What to produce = Write out each of these rows again word for word, leaving out the pictures.
* Begin Input rows *
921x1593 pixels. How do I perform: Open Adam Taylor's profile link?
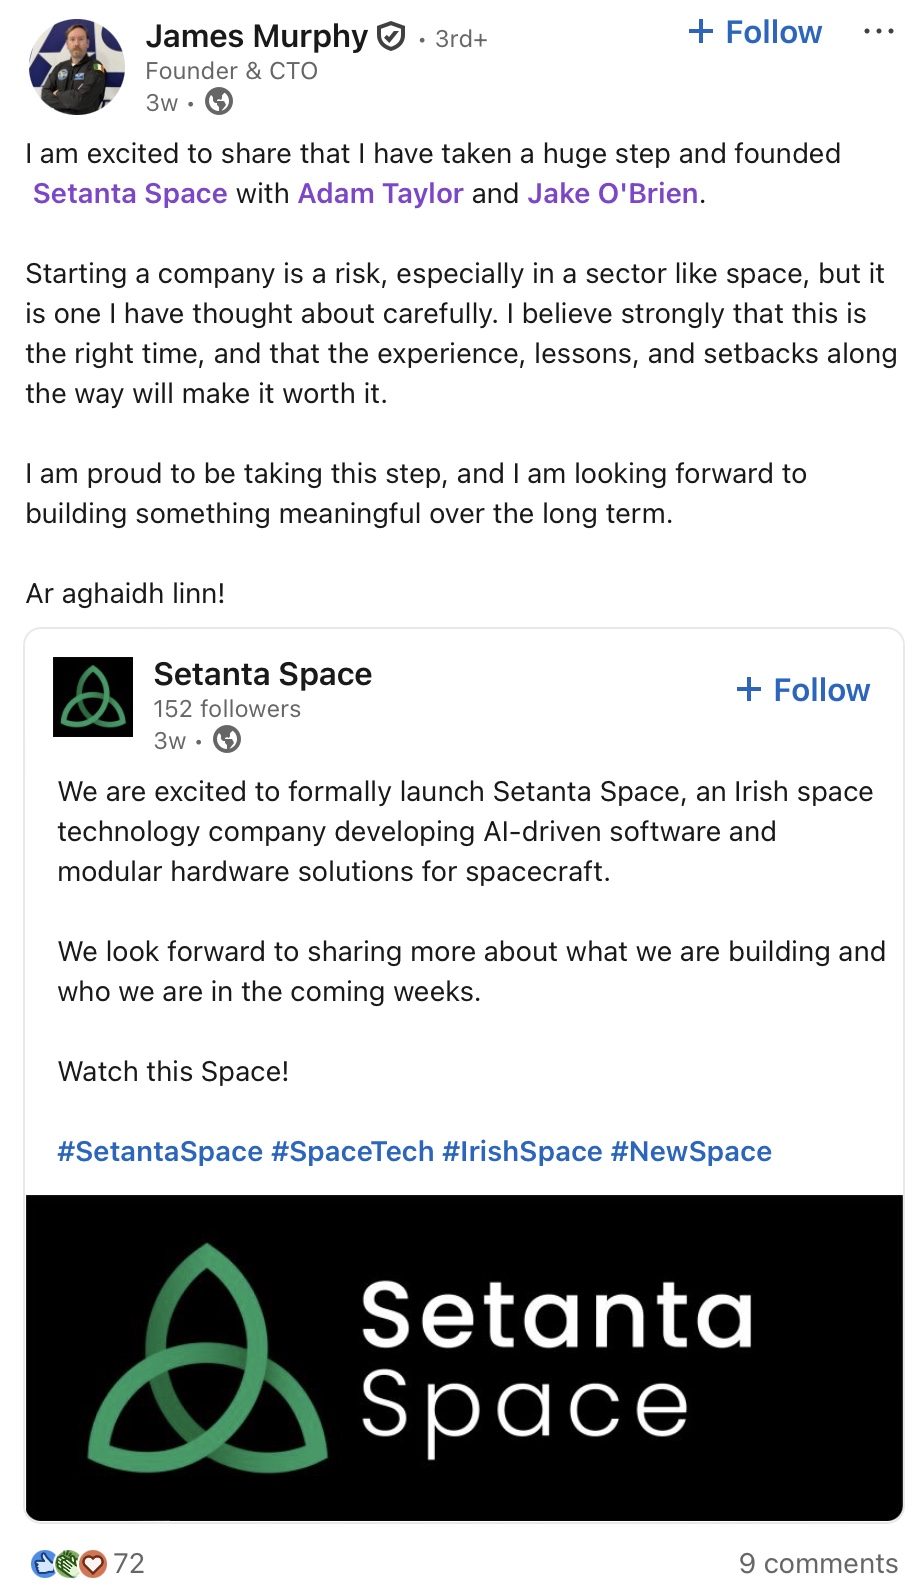pyautogui.click(x=380, y=193)
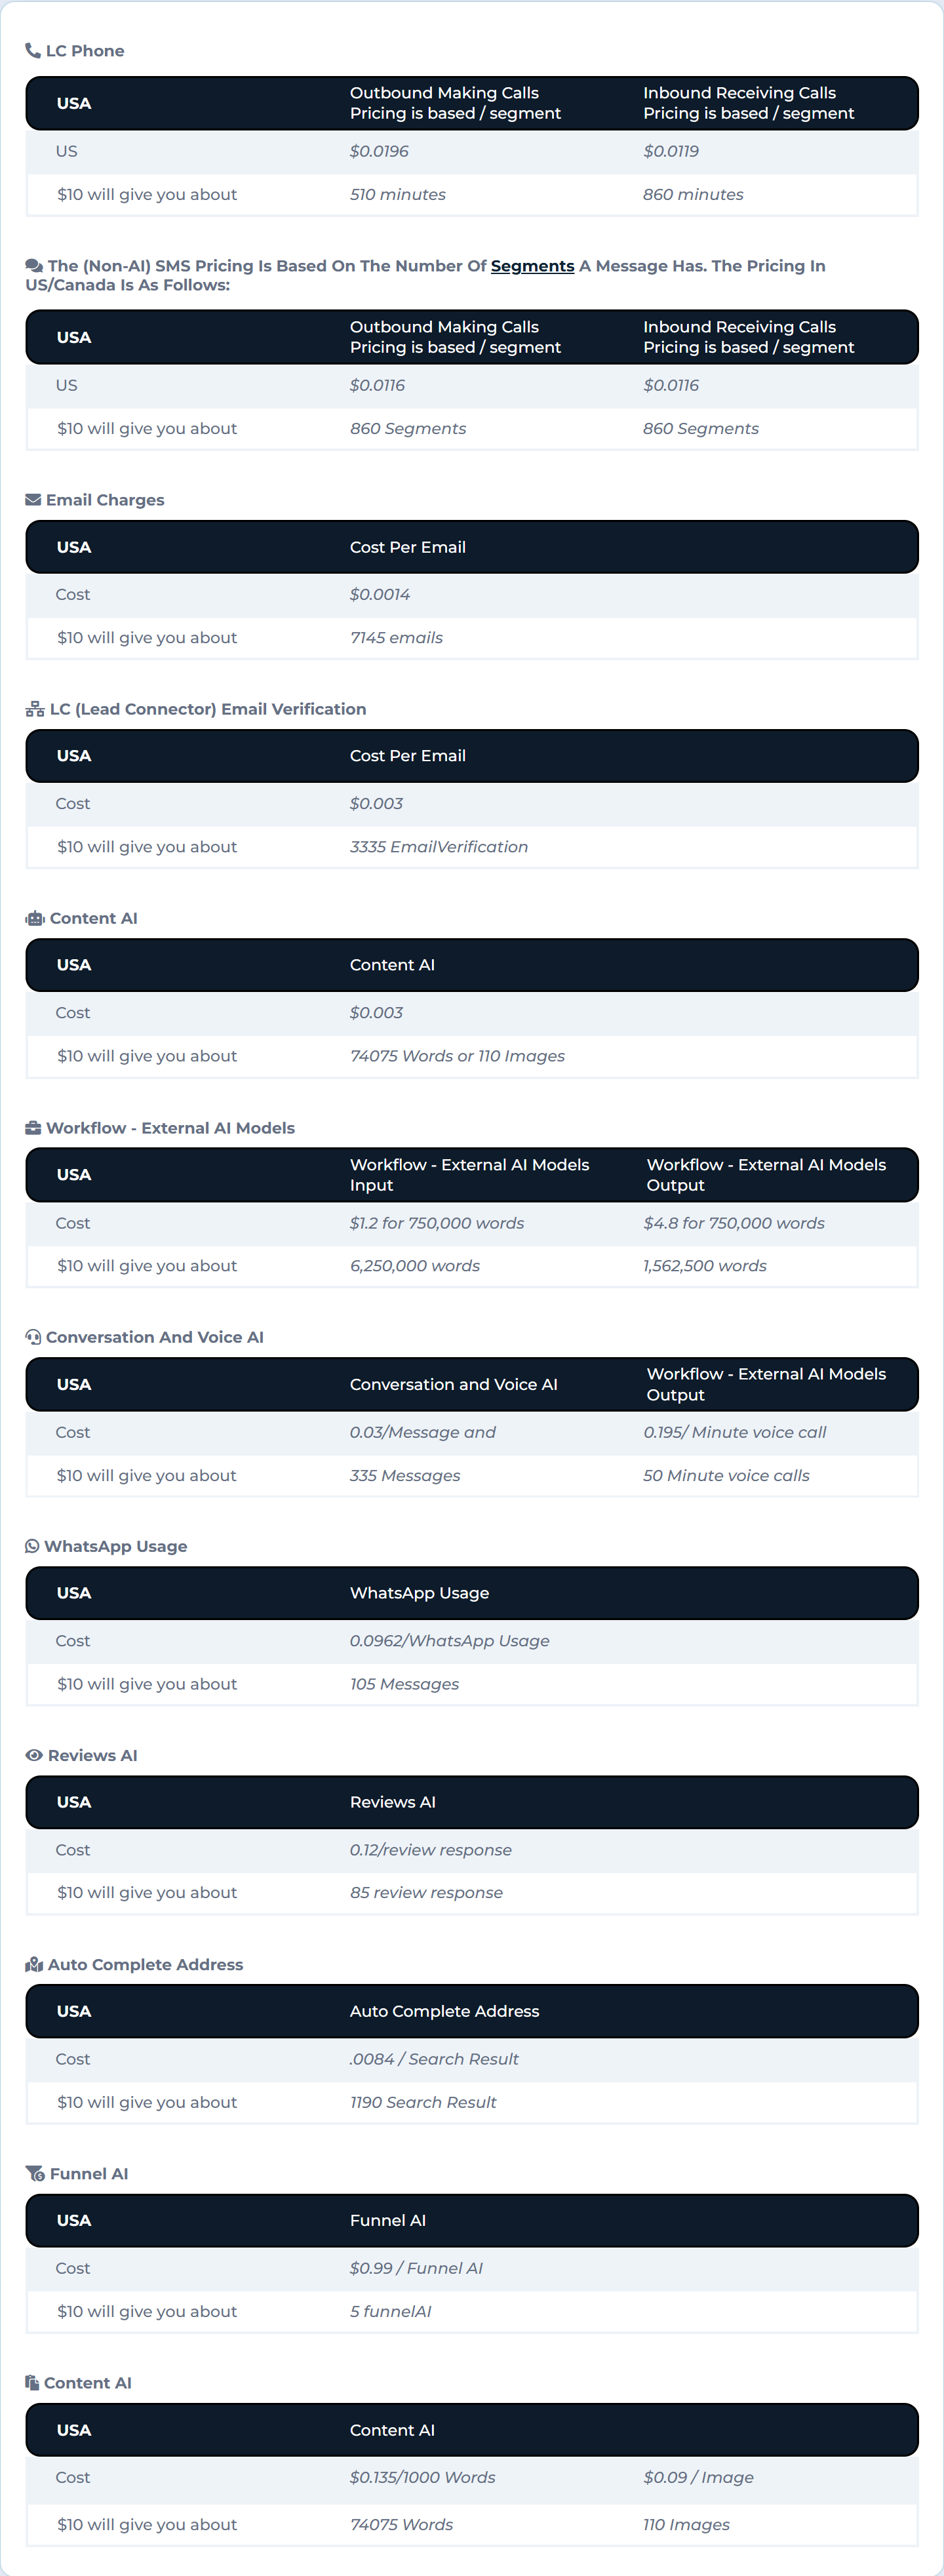The image size is (944, 2576).
Task: Click the map pin icon beside Auto Complete Address
Action: point(34,1964)
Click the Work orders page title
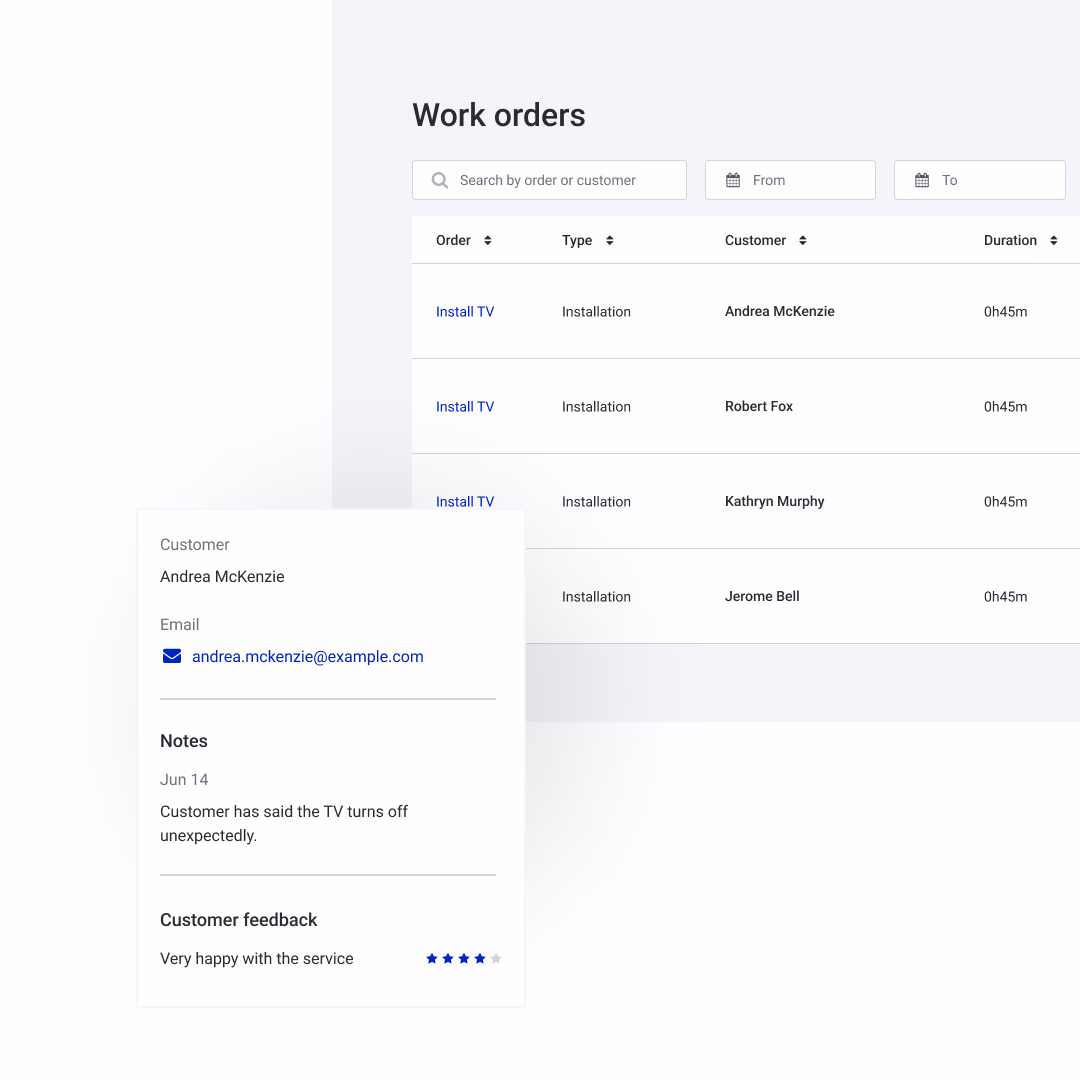Viewport: 1080px width, 1080px height. 498,115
* End Input rows *
Solution to the exercise =
921x1593 pixels. How do I perform: Open Adam Taylor's profile link?
pyautogui.click(x=380, y=193)
The image size is (944, 2576).
Task: Click the map pin icon beside Auto Complete Address
Action: point(34,1964)
Click the Work orders page title
Viewport: 1080px width, 1080px height. 498,115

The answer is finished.